Delusional from the heat, I purchased every $1 bowl of sliced seedless watermelon I could find, devouring piece after piece without even tasting it. 

My family tried to keep up with me, but, on a high from the sugar and aggression, I couldn’t be slowed down.

Purchase, swallow, find more watermelon, repeat. Purchase, swallow, find more watermelon, repeat. 

I lost my mom and brother at some point, unintentionally yet inevitably, but I continued my watermelon consuming rampage nonetheless. I’m not even sure if I ever noticed they weren’t behind me.

Purchase, swallow, find more watermelon, repeat. Purchase, swallow, find more watermelon, repeat. 

At some point during the festival, I acquired one of those cutesie watermelon-shaped paper fans, but I have no idea how. Probably from a weaker human, like a child. 

Purchase, swallow, find more watermelon, repeat. Purchase, swallow, find more watermelon, repeat. 

Finally, ignoring the watermelon sweat spewing out of my pores, I stood in front of a jewelry vendor about to buy a watermelon-charmed anklet – and hit a moment of clarity.

I put down the anklet that my delirium had almost inspired me to purchase and found my family.
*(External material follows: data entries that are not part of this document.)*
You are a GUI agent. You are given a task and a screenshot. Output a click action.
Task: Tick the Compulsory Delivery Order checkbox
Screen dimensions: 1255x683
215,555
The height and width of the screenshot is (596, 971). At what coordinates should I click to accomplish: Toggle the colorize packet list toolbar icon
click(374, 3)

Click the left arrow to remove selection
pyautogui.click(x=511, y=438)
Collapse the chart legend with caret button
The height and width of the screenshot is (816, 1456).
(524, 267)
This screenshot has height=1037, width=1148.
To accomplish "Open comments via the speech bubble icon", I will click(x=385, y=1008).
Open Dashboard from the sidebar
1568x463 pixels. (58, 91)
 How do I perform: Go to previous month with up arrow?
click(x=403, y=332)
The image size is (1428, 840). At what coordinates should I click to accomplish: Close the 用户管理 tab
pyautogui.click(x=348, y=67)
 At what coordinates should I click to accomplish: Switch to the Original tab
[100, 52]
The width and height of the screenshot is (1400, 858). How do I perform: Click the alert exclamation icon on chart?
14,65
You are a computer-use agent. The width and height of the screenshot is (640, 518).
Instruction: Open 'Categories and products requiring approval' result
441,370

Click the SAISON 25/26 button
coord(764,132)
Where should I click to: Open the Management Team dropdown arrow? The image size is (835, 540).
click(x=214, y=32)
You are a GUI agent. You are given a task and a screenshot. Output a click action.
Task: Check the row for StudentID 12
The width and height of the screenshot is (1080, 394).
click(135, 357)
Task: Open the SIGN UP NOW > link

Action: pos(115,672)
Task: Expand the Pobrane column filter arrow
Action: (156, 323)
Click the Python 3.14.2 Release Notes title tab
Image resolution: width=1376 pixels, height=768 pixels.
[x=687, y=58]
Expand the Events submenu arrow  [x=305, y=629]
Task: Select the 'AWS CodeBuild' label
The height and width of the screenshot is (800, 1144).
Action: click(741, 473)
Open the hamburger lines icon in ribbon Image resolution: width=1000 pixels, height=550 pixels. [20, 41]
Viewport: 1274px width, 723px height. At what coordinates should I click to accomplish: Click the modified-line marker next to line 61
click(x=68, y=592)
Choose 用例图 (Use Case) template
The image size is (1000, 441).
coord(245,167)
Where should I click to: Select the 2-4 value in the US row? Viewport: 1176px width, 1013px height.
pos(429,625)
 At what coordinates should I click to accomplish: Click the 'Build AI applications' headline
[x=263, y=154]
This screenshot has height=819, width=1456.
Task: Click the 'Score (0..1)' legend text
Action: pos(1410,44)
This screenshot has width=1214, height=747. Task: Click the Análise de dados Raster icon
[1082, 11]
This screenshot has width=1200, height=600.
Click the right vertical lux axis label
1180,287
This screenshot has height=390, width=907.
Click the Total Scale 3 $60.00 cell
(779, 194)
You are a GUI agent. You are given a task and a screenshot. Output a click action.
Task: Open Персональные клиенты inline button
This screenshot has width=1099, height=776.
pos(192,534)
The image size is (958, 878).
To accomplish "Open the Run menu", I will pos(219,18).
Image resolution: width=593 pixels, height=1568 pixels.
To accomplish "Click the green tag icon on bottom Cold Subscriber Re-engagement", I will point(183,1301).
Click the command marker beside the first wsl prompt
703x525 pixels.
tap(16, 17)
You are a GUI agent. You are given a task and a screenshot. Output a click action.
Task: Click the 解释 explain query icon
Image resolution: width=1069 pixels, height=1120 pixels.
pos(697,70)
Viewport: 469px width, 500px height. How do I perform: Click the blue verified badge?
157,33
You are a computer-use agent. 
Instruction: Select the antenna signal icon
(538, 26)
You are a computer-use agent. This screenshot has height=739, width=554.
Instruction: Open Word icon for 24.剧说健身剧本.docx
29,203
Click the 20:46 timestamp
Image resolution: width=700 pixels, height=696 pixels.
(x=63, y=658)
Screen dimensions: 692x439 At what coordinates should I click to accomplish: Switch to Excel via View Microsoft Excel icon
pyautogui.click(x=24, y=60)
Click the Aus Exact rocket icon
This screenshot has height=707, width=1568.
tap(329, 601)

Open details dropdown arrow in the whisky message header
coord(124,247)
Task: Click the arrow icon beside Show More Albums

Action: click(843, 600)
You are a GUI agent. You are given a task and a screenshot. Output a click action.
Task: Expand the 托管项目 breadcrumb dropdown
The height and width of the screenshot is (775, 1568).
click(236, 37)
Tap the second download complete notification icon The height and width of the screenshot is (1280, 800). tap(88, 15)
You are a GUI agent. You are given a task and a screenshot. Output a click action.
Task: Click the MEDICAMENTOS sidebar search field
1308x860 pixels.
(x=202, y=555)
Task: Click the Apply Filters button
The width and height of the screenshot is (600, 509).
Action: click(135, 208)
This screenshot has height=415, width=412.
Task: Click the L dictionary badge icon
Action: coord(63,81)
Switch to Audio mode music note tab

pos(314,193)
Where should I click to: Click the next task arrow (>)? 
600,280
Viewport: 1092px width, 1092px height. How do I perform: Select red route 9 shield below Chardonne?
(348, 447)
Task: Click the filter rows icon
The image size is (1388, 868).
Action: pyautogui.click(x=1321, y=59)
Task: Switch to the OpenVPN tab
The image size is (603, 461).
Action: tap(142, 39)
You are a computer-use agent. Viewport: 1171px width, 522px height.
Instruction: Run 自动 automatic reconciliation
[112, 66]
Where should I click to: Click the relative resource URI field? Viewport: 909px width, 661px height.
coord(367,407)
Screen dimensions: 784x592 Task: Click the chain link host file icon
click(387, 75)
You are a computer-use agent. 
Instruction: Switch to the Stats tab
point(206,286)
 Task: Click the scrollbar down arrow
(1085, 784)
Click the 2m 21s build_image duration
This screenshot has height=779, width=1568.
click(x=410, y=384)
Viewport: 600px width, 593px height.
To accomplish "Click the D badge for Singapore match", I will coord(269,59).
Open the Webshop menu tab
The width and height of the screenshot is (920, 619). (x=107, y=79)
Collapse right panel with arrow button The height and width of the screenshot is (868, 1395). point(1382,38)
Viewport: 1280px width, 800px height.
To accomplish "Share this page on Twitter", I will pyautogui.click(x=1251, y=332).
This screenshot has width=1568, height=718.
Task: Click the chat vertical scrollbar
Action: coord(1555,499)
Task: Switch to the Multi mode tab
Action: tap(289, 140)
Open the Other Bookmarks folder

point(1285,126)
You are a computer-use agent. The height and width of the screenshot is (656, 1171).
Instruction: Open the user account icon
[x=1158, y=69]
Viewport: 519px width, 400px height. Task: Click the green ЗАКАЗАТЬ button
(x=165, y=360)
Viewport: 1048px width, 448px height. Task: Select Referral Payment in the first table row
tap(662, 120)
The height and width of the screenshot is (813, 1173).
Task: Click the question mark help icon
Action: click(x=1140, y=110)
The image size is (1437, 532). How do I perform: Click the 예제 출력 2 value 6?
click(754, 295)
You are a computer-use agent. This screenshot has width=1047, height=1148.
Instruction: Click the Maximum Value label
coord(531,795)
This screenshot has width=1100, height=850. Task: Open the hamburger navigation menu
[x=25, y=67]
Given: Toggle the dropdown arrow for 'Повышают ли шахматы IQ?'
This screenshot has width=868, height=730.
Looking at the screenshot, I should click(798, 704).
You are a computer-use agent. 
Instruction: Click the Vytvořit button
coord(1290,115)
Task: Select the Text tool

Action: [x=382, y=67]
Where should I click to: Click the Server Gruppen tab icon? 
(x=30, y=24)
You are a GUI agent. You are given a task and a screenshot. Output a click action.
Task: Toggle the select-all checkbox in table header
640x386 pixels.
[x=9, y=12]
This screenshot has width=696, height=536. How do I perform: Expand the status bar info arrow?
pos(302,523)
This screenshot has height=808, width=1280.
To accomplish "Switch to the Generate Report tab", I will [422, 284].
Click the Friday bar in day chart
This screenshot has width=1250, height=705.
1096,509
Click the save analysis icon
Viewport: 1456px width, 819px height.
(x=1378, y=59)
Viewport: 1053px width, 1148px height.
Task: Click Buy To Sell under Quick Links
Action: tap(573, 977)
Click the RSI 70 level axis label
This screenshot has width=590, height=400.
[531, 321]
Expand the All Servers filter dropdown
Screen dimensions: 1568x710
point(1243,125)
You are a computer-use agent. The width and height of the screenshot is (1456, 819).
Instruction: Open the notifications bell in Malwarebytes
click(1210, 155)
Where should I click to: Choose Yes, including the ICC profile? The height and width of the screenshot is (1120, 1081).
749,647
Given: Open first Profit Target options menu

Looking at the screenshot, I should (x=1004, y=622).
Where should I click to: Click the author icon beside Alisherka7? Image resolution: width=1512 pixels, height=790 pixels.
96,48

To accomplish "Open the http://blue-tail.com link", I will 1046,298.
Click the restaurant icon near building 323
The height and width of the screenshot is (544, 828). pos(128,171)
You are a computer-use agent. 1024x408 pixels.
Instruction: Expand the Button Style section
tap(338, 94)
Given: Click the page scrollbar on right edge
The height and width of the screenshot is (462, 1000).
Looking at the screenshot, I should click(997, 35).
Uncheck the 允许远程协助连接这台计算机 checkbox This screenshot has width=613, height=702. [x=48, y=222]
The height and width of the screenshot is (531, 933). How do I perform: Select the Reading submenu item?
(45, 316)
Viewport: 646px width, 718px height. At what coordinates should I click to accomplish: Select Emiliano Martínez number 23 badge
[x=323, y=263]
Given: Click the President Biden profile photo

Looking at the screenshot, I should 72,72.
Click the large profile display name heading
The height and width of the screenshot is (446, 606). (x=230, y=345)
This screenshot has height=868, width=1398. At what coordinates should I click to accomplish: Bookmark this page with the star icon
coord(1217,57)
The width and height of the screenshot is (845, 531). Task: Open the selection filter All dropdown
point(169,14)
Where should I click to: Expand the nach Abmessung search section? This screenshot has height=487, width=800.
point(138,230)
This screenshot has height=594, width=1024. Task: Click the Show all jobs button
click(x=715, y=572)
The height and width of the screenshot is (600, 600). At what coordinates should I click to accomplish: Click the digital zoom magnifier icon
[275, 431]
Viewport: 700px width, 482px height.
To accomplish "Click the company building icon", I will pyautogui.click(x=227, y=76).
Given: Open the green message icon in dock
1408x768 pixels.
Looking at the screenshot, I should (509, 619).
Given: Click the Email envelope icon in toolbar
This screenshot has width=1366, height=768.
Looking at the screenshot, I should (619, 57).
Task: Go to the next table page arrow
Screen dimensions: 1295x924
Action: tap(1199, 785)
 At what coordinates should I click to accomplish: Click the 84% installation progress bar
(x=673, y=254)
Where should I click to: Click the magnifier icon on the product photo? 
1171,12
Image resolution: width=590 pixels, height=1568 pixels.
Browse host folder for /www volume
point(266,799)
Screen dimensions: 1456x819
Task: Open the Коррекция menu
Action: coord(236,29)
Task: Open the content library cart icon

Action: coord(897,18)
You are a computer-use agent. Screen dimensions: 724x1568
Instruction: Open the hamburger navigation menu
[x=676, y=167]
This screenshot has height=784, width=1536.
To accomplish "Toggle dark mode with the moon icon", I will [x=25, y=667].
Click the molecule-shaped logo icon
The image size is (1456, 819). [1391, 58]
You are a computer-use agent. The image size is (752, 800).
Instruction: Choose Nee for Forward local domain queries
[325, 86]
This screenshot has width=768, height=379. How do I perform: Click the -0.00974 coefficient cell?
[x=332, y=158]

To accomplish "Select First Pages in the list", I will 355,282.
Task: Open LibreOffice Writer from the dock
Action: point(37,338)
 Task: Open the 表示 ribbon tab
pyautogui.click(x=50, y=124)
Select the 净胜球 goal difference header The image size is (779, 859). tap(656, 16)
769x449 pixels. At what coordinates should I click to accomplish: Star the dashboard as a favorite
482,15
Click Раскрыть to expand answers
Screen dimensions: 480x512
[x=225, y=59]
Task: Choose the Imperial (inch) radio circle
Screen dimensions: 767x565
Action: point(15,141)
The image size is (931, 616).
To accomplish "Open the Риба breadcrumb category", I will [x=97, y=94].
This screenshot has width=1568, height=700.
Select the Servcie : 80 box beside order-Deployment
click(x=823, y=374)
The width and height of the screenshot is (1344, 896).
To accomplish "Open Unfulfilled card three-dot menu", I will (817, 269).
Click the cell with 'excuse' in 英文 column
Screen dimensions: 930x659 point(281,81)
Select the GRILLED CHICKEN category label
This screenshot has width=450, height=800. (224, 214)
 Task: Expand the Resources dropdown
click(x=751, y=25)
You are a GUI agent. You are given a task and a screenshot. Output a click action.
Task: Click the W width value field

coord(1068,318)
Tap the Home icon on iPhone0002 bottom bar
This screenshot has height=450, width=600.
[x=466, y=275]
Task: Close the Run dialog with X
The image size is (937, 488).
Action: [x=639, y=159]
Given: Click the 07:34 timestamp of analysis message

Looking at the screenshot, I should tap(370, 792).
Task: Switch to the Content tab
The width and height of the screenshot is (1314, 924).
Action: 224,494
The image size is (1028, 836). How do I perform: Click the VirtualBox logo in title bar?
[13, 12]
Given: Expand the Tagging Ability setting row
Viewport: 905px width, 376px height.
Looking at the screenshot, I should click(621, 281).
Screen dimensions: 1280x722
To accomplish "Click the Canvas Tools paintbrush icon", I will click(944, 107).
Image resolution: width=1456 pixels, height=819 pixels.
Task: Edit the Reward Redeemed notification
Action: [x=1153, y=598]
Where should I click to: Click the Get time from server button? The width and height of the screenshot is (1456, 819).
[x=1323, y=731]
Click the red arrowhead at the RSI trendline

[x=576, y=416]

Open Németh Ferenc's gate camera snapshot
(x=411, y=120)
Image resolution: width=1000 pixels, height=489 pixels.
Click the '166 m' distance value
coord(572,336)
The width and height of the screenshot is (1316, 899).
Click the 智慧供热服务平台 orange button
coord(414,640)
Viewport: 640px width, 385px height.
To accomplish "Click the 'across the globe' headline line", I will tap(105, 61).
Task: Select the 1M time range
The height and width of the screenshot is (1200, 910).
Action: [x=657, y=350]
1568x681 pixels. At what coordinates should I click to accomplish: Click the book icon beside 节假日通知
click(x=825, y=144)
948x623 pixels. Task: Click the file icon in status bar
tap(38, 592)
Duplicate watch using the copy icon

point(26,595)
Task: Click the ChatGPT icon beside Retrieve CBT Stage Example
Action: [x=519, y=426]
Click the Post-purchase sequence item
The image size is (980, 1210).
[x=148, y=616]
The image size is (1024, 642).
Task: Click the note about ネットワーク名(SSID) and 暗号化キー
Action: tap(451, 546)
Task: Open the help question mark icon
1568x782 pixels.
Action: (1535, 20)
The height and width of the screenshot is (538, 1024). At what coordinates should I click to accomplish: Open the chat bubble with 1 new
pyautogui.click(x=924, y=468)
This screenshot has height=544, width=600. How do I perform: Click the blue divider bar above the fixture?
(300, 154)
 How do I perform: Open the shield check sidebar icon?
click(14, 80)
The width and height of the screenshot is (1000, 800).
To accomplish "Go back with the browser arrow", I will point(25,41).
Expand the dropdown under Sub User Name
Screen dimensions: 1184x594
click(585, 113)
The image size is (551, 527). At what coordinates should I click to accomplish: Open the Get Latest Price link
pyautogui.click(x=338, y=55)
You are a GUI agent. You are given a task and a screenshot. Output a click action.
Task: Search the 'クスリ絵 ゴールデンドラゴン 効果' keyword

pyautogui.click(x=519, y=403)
With a belly full of watermelon, I suddenly remembered that I don’t even like watermelon that much. It’s too sweet, and has a weird texture, and even when it’s seedless it sometimes has those chewy white seeds that are actually quite jarring.

I’m not sure if we’d been there for ten minutes or for the entire day, but we all silently agreed that we’d had enough Watermelon Festival for the year, and went back to the car. Hoping someone had remembered where we parked.

Now, every summer when I start to see watermelon-themed flyers and flags and window displays, my head is no longer filled with thoughts of pink cupcakes, juicy melon, smiles, sunglasses, face paint, upbeat music, and carefree happiness. 

Instead, my thoughts are overtaken by this blaring warning that says AVOID AT ALL COSTS IN FACT MAYBE JUST MOVE TO A DIFFERENT STATE.

Which my Jewish mother brain has finally allowed me to realize…is for the best.